An exact transcription of all the entries below is required.

[Data items]
-=-=-
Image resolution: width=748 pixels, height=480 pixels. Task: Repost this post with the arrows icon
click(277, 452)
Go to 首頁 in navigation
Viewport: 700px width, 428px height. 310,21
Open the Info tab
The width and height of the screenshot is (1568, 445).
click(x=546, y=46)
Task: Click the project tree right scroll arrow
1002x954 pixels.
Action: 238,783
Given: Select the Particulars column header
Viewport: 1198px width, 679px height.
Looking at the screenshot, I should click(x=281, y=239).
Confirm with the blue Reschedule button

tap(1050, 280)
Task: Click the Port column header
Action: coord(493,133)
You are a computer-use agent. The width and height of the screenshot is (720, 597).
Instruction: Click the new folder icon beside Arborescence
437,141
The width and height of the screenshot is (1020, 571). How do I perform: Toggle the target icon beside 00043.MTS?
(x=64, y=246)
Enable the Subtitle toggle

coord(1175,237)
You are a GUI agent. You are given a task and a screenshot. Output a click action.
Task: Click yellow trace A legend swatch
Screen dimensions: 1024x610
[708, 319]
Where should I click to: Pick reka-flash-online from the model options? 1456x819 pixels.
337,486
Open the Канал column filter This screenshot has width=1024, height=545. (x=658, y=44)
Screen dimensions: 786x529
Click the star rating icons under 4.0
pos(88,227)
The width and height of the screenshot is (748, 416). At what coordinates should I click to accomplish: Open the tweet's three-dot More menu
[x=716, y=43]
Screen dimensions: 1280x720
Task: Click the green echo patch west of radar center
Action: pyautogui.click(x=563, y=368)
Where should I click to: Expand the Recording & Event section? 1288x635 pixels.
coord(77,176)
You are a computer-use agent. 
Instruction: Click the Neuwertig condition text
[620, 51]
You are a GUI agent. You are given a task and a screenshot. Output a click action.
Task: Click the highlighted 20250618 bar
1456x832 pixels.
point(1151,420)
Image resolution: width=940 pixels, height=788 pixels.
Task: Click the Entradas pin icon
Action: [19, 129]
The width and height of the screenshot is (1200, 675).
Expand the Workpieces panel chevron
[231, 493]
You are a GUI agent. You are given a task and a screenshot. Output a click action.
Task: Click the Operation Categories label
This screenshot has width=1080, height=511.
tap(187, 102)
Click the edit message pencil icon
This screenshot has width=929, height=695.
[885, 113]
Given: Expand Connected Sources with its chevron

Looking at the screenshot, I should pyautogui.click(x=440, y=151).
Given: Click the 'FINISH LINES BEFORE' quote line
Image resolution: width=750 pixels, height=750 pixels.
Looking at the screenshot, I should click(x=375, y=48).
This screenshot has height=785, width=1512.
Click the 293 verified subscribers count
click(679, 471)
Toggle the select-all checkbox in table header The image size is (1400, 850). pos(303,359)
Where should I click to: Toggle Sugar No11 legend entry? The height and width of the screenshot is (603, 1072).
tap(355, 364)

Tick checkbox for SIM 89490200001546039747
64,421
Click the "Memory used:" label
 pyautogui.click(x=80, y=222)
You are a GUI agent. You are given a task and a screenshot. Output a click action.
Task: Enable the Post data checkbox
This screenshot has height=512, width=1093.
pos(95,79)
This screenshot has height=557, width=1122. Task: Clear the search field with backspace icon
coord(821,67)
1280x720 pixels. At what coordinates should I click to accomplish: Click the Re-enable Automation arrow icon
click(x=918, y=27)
-=-=-
_Written response_.
Image resolution: width=748 pixels, height=480 pixels. Task: Repost this post with the arrows icon
click(277, 452)
Go to 首頁 in navigation
Viewport: 700px width, 428px height. 310,21
Open the Info tab
The width and height of the screenshot is (1568, 445).
click(x=546, y=46)
Task: Click the project tree right scroll arrow
1002x954 pixels.
Action: 238,783
Given: Select the Particulars column header
Viewport: 1198px width, 679px height.
Looking at the screenshot, I should click(x=281, y=239).
Confirm with the blue Reschedule button

tap(1050, 280)
Task: Click the Port column header
Action: coord(493,133)
You are a computer-use agent. The width and height of the screenshot is (720, 597).
Instruction: Click the new folder icon beside Arborescence
437,141
The width and height of the screenshot is (1020, 571). How do I perform: Toggle the target icon beside 00043.MTS?
(x=64, y=246)
Enable the Subtitle toggle

coord(1175,237)
You are a GUI agent. You are given a task and a screenshot. Output a click action.
Task: Click yellow trace A legend swatch
Screen dimensions: 1024x610
[708, 319]
Where should I click to: Pick reka-flash-online from the model options? 1456x819 pixels.
337,486
Open the Канал column filter This screenshot has width=1024, height=545. (x=658, y=44)
Screen dimensions: 786x529
Click the star rating icons under 4.0
pos(88,227)
The width and height of the screenshot is (748, 416). At what coordinates should I click to accomplish: Open the tweet's three-dot More menu
[x=716, y=43]
Screen dimensions: 1280x720
Task: Click the green echo patch west of radar center
Action: pyautogui.click(x=563, y=368)
Where should I click to: Expand the Recording & Event section? 1288x635 pixels.
coord(77,176)
You are a computer-use agent. 
Instruction: Click the Neuwertig condition text
[620, 51]
You are a GUI agent. You are given a task and a screenshot. Output a click action.
Task: Click the highlighted 20250618 bar
1456x832 pixels.
point(1151,420)
Image resolution: width=940 pixels, height=788 pixels.
Task: Click the Entradas pin icon
Action: [19, 129]
The width and height of the screenshot is (1200, 675).
Expand the Workpieces panel chevron
[231, 493]
You are a GUI agent. You are given a task and a screenshot. Output a click action.
Task: Click the Operation Categories label
This screenshot has width=1080, height=511.
tap(187, 102)
Click the edit message pencil icon
This screenshot has width=929, height=695.
[885, 113]
Given: Expand Connected Sources with its chevron

Looking at the screenshot, I should pyautogui.click(x=440, y=151).
Given: Click the 'FINISH LINES BEFORE' quote line
Image resolution: width=750 pixels, height=750 pixels.
Looking at the screenshot, I should click(x=375, y=48).
This screenshot has height=785, width=1512.
Click the 293 verified subscribers count
click(679, 471)
Toggle the select-all checkbox in table header The image size is (1400, 850). pos(303,359)
Where should I click to: Toggle Sugar No11 legend entry? The height and width of the screenshot is (603, 1072).
tap(355, 364)

Tick checkbox for SIM 89490200001546039747
64,421
Click the "Memory used:" label
 pyautogui.click(x=80, y=222)
You are a GUI agent. You are given a task and a screenshot. Output a click action.
Task: Enable the Post data checkbox
This screenshot has height=512, width=1093.
pos(95,79)
This screenshot has height=557, width=1122. Task: Clear the search field with backspace icon
coord(821,67)
1280x720 pixels. At what coordinates should I click to accomplish: Click the Re-enable Automation arrow icon
click(x=918, y=27)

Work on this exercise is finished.